# Given data
····················
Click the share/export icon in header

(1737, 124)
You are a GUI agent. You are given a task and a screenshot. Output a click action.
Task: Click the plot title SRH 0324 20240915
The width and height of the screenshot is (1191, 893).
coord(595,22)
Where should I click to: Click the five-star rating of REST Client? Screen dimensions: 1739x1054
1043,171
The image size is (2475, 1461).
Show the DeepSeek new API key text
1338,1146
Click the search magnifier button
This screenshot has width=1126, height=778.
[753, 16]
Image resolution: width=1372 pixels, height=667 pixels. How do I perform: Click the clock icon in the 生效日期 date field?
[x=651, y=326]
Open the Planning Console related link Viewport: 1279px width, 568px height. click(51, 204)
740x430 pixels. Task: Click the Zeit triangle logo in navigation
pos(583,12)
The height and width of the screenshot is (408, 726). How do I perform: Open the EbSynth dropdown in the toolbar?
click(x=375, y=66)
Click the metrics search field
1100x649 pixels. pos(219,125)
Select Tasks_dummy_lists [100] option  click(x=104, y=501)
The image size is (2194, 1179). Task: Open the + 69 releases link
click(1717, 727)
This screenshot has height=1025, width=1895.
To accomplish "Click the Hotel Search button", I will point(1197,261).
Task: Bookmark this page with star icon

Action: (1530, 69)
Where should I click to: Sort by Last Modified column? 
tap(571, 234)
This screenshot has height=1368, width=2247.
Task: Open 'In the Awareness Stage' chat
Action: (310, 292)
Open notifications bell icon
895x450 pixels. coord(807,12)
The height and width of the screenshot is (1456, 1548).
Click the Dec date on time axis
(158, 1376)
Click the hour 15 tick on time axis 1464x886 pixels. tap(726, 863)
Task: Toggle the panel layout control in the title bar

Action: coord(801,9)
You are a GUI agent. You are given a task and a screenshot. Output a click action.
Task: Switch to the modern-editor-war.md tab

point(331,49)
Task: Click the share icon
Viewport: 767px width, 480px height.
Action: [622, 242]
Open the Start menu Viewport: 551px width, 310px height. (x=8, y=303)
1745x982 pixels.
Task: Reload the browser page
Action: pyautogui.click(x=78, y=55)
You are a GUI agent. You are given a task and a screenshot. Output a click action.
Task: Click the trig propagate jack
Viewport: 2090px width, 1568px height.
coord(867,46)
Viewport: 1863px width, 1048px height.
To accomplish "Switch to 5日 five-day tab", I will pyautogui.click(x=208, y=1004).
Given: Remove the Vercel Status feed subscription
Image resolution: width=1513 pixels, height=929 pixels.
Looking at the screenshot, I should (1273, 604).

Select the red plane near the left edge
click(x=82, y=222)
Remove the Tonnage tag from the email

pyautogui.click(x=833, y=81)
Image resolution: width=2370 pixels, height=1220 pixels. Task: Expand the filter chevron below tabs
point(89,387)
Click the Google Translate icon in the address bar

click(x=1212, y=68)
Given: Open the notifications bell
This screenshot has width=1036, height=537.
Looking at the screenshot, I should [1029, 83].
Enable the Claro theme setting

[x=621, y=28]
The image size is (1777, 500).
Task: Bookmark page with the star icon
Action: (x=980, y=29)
····················
# Task directions
The lines above should be duplicated exactly.

# Exercise output
Click the share/export icon in header

(1737, 124)
You are a GUI agent. You are given a task and a screenshot. Output a click action.
Task: Click the plot title SRH 0324 20240915
The width and height of the screenshot is (1191, 893).
coord(595,22)
Where should I click to: Click the five-star rating of REST Client? Screen dimensions: 1739x1054
1043,171
The image size is (2475, 1461).
Show the DeepSeek new API key text
1338,1146
Click the search magnifier button
This screenshot has width=1126, height=778.
[753, 16]
Image resolution: width=1372 pixels, height=667 pixels. How do I perform: Click the clock icon in the 生效日期 date field?
[x=651, y=326]
Open the Planning Console related link Viewport: 1279px width, 568px height. click(51, 204)
740x430 pixels. Task: Click the Zeit triangle logo in navigation
pos(583,12)
The height and width of the screenshot is (408, 726). How do I perform: Open the EbSynth dropdown in the toolbar?
click(x=375, y=66)
Click the metrics search field
1100x649 pixels. pos(219,125)
Select Tasks_dummy_lists [100] option  click(x=104, y=501)
The image size is (2194, 1179). Task: Open the + 69 releases link
click(1717, 727)
This screenshot has height=1025, width=1895.
To accomplish "Click the Hotel Search button", I will point(1197,261).
Task: Bookmark this page with star icon

Action: (1530, 69)
Where should I click to: Sort by Last Modified column? 
tap(571, 234)
This screenshot has height=1368, width=2247.
Task: Open 'In the Awareness Stage' chat
Action: (310, 292)
Open notifications bell icon
895x450 pixels. coord(807,12)
The height and width of the screenshot is (1456, 1548).
Click the Dec date on time axis
(158, 1376)
Click the hour 15 tick on time axis 1464x886 pixels. tap(726, 863)
Task: Toggle the panel layout control in the title bar

Action: coord(801,9)
You are a GUI agent. You are given a task and a screenshot. Output a click action.
Task: Switch to the modern-editor-war.md tab

point(331,49)
Task: Click the share icon
Viewport: 767px width, 480px height.
Action: [622, 242]
Open the Start menu Viewport: 551px width, 310px height. (x=8, y=303)
1745x982 pixels.
Task: Reload the browser page
Action: pyautogui.click(x=78, y=55)
You are a GUI agent. You are given a task and a screenshot. Output a click action.
Task: Click the trig propagate jack
Viewport: 2090px width, 1568px height.
coord(867,46)
Viewport: 1863px width, 1048px height.
To accomplish "Switch to 5日 five-day tab", I will pyautogui.click(x=208, y=1004).
Given: Remove the Vercel Status feed subscription
Image resolution: width=1513 pixels, height=929 pixels.
Looking at the screenshot, I should (1273, 604).

Select the red plane near the left edge
click(x=82, y=222)
Remove the Tonnage tag from the email

pyautogui.click(x=833, y=81)
Image resolution: width=2370 pixels, height=1220 pixels. Task: Expand the filter chevron below tabs
point(89,387)
Click the Google Translate icon in the address bar

click(x=1212, y=68)
Given: Open the notifications bell
This screenshot has width=1036, height=537.
Looking at the screenshot, I should [1029, 83].
Enable the Claro theme setting

[x=621, y=28]
The image size is (1777, 500).
Task: Bookmark page with the star icon
Action: (x=980, y=29)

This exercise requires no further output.